Wie in Zettels Raum ausführlich dargestellt, hat die Entscheidung der Telekom, zukünftig auf Flatrates zugunsten volumenbegrenzter Geschwindigkeitstarife zu verzichten, nichts mit der Frage der Netzneutralität zu tun. Aber auch die Entscheidung die eigenen Datendienste VoIP und IPTV diesen zukünftigen Einschränkungen nicht zu unterziehen sind kein Thema für die Politik. Hier bündelt der Anbieter schlichtweg nur zwei unterschiedliche Dienstleistungen (Datendienste und Internetanschluss) miteinander, ob diese über die selben technischen Einrichtungen vertrieben werden ist dabei ökonomisch irrelevant. Schließlich hindert die Telekom mit dieser Entscheidung niemanden bei der Konkurrenz ebenfalls eine Trennung von Datendiensten und Grundversorgung mit Internetanschluss vorzunehmen. Diese Diskriminierung verschiedener Datenströme stellt zwar eine prinzipiell Verletzung der Netzneutralität dar, also einer inhaltsneutralen Datenübertragung, macht das Unterfangen jedoch keineswegs zum Marktversagen, hält man sich an dessen klassische Definition. Hier wird Marktversagen als ein Abweichen des Marktpreises in der Realität von einem theoretischen Gleichgewichtspreis definiert, bei dem das Angebot gleich der Nachfrage ist und der Preis der Güter alle gesellschaftlich relevanten Kosten deckt. Marktversagen kann durch fehlende Eigentumsrechte an Produktionsfaktoren (externe Effekte) und durch das Trittbrettfahren bei Gütern entstehen, bei deren Bereitstellung das Auschlussprinzip nicht anwendbar ist (öffentliche Güter). Manchmal wird auch eine asymmetrische Verteilung von marktrelevanten Informationen und das Vorhandensein von Marktmacht als Marktversagen bezeichnet, obgleich die Einbeziehung in das Marktversagenskonzept hier sehr umstritten ist, zumal Marktanpassung hier i.d.R. sehr rasch erfolgt sowie Preisdifferenzierungsstrategien  und potentielle Konkurrenz ein Großteil der Folgen reduziert.

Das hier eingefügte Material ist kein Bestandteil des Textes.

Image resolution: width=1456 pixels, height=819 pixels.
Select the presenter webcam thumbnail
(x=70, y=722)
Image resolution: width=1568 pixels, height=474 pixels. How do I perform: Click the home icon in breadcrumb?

Die viel beklagte Verletzung der Netzneutralität verbindet nichts mit diesem Marktversagenskonzept, weder ergeben sich hier Abweichungen der privaten Kosten der Produktion von Netzdienstleistung für Anbieter und Nachfrager, die von unbeteiligten Dritten zu tragen sind, noch bedeutet eine unterschiedliche Behandlung gleicher Daten eine nicht zu überwindende Markteintrittsbarriere für die Konkurrenz. Denn die Bevorzugung der eigenen Datendienste gegenüber ähnlicher Dienste der Konkurrenz bedeutet gleichzeitig, dass sich der Nutzwert des Internetzugangs für den Kunden und damit deren Zahlungsbereitschaft dafür reduziert, da hier die möglicherweise preiswerteren Konkurrenzangebote weniger flexible genutzt werden können. Die Telekom kannibalisiert also mit der Privilegisierung ihrer Datendienste ihr eigenes Internetangebot, trägt also die Kostenverantwortung für ihr neues Geschäftsmodell selbst. Darüber hinaus ist sie nicht in der Lage die Netzdienstleistungen der Wettbewerber zu beeinflussen, beispielsweise auch nicht, vertragliche Vereinbarungen konkurrierender Datendienstleister mit den Bereitstellern der Internetanschlüsse ebenfalls privilegierte Verbindungen zu den Kunden zu verhindern.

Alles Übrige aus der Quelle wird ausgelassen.